By Mary Chino Cherry

With the advent of the STEM era in higher education, Purewater University has embraced new leadership, and with new leadership these days, the inevitable: "innovation."

Innovation, gurus of such things tell us, is necessarily disruptive, and disruptive, they tell us, is necessarily good.

Boring AeronauticsDisruption, in the case of the 22nd Annual Postmodern Village Conference and Maker-tasm, means this: moving the conference location from the official PU conference center in Spivey, Kansas, to the University's new Field Office, formerly the sprawlingly industrial Boring Aerospace manufacturing facility just south of town.

Innovation, apparently, also involves dealmaking, as Boring Aerospace now houses its research and engineering departments on PU's main campus, on the site of the former PU Olympic Competition Bass Fishing Facility, now drained and dried, and heavily underpinned for the sake of testing large-scale aerospace-quality composites using the latest in high-energy impact devices.

As I understand it, what this really means is that they drop planes from cranes.

This move has, in turn, innovatively disrupted the Boring Aerospace manufacturing division to Indonesia, and Boring Aerospace executive offices to St.
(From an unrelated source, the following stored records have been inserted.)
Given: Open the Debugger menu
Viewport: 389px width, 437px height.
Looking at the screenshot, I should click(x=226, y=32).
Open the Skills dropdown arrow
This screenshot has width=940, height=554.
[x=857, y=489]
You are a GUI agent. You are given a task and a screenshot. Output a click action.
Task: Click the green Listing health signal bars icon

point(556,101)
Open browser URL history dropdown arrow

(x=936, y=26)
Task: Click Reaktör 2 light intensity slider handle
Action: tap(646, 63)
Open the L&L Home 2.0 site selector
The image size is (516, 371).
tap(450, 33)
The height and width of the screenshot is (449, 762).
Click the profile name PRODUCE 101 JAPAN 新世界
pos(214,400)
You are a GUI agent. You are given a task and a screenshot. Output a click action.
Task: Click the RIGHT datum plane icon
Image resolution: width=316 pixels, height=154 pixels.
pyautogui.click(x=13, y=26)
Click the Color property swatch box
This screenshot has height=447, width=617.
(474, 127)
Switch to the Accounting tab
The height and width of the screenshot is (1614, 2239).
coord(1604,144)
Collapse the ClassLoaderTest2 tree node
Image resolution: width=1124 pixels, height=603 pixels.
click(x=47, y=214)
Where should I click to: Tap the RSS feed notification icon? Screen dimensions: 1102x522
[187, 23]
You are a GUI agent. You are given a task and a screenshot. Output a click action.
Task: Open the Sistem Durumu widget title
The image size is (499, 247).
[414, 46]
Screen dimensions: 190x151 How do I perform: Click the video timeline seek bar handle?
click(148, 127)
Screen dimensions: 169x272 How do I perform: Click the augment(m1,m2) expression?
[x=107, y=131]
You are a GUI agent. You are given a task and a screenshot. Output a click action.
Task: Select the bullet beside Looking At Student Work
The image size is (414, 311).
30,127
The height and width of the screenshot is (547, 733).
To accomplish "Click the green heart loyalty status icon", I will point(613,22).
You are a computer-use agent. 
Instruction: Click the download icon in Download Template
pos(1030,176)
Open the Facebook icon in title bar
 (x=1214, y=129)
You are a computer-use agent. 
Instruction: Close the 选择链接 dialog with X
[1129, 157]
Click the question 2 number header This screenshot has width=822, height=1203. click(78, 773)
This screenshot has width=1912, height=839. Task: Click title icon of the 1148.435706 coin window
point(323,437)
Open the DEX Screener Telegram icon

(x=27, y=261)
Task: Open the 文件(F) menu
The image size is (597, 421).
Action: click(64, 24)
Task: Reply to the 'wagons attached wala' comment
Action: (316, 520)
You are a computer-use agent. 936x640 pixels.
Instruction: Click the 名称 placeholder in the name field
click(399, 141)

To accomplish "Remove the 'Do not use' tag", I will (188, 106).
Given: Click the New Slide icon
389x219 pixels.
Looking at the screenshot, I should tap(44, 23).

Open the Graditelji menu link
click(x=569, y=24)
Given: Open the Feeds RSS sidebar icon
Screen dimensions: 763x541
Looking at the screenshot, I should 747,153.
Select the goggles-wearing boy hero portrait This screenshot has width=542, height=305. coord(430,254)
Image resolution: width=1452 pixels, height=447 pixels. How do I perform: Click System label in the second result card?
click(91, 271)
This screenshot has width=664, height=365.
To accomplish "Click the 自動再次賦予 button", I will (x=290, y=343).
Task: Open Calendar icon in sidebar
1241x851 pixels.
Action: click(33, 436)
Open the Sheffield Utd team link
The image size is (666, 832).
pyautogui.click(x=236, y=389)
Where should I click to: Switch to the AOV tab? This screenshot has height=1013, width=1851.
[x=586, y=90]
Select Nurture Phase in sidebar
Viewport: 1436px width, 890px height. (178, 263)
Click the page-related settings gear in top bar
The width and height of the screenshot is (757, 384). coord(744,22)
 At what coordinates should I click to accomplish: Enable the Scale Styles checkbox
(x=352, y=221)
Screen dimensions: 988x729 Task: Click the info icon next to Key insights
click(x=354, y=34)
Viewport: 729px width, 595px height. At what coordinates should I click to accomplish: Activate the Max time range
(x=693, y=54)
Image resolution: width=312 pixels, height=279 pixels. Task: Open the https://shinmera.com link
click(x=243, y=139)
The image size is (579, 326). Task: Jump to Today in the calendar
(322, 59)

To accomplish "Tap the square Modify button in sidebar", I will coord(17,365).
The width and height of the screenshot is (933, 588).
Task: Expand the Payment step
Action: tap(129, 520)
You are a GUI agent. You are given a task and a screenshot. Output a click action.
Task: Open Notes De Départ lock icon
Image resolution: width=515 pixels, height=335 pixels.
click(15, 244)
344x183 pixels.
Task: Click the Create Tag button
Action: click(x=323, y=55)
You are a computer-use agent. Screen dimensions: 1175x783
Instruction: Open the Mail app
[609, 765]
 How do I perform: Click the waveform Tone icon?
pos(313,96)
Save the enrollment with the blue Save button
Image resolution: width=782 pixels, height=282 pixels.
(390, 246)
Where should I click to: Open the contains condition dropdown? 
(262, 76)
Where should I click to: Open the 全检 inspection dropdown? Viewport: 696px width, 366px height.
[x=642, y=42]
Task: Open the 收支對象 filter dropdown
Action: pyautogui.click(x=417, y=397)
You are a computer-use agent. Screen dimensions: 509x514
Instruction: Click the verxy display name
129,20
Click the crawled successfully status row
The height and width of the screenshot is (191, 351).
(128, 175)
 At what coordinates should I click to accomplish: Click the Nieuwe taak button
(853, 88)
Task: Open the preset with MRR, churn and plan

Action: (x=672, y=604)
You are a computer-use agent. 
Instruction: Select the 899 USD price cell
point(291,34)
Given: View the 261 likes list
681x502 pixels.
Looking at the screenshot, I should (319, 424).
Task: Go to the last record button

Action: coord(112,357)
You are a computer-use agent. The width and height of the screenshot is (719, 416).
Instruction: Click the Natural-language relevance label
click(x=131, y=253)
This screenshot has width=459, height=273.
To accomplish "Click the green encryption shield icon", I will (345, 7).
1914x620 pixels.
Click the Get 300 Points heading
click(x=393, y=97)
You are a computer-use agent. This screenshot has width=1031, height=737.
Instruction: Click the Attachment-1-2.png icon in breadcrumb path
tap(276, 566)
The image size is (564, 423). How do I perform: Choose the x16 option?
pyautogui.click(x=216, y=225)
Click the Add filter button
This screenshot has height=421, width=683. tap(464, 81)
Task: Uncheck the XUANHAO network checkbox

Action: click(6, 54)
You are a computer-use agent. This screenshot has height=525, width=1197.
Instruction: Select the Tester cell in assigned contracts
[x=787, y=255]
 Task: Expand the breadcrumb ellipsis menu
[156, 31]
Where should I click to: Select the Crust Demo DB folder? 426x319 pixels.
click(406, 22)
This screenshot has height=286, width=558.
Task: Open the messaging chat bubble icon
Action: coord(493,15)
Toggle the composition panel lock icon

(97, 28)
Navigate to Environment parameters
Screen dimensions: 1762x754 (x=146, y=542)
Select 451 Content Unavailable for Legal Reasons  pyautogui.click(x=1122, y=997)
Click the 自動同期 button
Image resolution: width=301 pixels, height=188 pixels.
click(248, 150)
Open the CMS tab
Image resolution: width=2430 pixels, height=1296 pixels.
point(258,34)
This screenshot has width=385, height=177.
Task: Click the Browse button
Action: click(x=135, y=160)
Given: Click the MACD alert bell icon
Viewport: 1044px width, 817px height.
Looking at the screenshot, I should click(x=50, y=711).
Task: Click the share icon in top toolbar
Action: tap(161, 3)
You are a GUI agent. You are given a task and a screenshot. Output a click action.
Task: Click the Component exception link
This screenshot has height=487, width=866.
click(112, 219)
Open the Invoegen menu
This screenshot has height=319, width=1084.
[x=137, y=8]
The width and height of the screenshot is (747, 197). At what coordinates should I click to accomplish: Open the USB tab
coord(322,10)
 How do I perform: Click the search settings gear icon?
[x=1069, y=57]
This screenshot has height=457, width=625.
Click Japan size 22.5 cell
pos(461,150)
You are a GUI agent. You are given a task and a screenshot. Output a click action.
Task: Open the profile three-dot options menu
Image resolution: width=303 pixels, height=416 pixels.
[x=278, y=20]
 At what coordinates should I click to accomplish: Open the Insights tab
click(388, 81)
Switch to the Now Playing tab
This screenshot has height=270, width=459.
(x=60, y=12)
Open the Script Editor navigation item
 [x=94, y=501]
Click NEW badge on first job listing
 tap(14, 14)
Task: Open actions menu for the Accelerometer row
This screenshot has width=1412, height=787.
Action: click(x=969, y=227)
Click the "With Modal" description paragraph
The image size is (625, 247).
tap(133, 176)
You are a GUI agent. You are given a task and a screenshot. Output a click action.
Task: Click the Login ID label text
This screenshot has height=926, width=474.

Moritz, in order for their top-brass to "continually experience altitude, which is what we're all about."

Faced with the raw square-footage of a pre-innovation industrial operation, the conference committee was faced with both a challenge and an opportunity, but mostly we were faced with 700 barn swallow nests guanofying key parts of the the intended conference site.

Innovation, of course, is good, and disruption, naturally, is good, but if you're the English Department at a mid-level, Midwestern university, the future quickly starts to look like a literal pile of crap.

Fortunately, our expert in 17th Century British literature also knows how to run a front-loader, and she managed to have things cleaned up in time for us to run a heck of a show.